Closed mikemccand closed 5 years ago
Here is a patch that wraps the boolean scorer in a constant score scorer when there is no scoring clause and the score mode is TOP_SCORES.
[Legacy Jira: Jim Ferenczi (@jimczi) on Jul 26 2019]
The approach works for me. I'm wondering that if we put this logic at the very bottom of Boolean2ScorerSupplier#get instead then we'd also cover the case when there is a SHOULD clause in addition to the FILTER clauses, but it produces a null scorer.
[Legacy Jira: Adrien Grand (@jpountz) on Jul 26 2019]
The logic is already at the bottom of Boolean2ScorerSupplier#get but good call on the SHOULD clause that can produce a null scorer.
We can check the number of scoring clauses after the build instead of checking the number of scorer suppliers. I'll work on a fix.
[Legacy Jira: Jim Ferenczi (@jimczi) on Jul 26 2019]
Sorry I misunderstood the logic but the number of scoring clauses is already computed from the pruned list of scorers so the actual patch works.
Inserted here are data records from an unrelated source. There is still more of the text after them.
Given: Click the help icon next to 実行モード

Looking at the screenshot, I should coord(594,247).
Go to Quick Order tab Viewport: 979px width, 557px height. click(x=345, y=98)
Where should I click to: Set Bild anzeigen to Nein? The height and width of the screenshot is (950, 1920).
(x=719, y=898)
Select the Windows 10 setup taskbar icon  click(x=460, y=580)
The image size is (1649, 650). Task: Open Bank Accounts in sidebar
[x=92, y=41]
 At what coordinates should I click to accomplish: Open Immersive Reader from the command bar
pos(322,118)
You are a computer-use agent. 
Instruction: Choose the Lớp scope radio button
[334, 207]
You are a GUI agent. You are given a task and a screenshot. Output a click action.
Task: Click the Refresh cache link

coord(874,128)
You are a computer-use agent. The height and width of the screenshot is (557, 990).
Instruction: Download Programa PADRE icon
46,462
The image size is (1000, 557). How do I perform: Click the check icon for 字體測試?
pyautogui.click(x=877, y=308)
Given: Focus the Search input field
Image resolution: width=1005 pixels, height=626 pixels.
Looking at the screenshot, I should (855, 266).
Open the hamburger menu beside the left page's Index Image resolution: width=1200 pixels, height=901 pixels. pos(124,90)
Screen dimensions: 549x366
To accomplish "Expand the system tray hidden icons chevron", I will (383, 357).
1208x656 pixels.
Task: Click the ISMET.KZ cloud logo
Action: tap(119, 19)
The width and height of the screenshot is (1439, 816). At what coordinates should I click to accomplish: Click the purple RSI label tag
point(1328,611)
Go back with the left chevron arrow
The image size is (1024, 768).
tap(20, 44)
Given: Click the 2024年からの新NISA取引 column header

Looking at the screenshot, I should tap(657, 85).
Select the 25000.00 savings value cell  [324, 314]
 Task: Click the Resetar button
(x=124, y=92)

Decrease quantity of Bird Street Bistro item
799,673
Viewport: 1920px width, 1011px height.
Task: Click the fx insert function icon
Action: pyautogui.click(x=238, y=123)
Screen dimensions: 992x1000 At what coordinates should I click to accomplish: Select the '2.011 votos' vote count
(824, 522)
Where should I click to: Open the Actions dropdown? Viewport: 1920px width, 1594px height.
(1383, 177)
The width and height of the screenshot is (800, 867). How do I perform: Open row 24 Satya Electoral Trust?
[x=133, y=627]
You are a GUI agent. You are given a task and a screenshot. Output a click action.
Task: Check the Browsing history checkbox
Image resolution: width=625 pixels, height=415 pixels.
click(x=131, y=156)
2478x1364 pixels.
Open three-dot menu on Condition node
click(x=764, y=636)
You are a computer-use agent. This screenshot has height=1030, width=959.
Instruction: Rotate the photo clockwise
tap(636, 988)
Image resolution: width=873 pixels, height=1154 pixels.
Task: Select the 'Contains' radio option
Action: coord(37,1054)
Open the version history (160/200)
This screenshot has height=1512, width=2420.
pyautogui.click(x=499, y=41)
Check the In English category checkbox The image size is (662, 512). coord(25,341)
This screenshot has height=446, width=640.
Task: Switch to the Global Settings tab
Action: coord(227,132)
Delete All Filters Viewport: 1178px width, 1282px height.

It's the scorer supplier that can be null but in such case they would not appear in Boolean2ScorerSupplier.
[Legacy Jira: Jim Ferenczi (@jimczi) on Jul 26 2019]
Woops indeed you are right. +1 to the attached patch!
[Legacy Jira: Adrien Grand (@jpountz) on Jul 26 2019]
Commit b8289abeebb23b10ea02b8a27d6b6c07deaa9e50 in lucene-solr's branch refs/heads/master from jimczi https://gitbox.apache.org/repos/asf?p=lucene-solr.git;h=b8289ab
LUCENE-8935: BooleanQuery with no scoring clause can now early terminate the query when the total hits is not requested.
[Legacy Jira: ASF subversion and git services on Jul 29 2019]
Commit c557e4323daaff43d041d0599b254d94f1b8d792 in lucene-solr's branch refs/heads/branch_8x from jimczi https://gitbox.apache.org/repos/asf?p=lucene-solr.git;h=c557e43
LUCENE-8935: BooleanQuery with no scoring clause can now early terminate the query when the total hits is not requested.
[Legacy Jira: ASF subversion and git services on Jul 29 2019]
Closing after the 9.0.0 release
[Legacy Jira: Adrien Grand (@jpountz) on Dec 08 2021]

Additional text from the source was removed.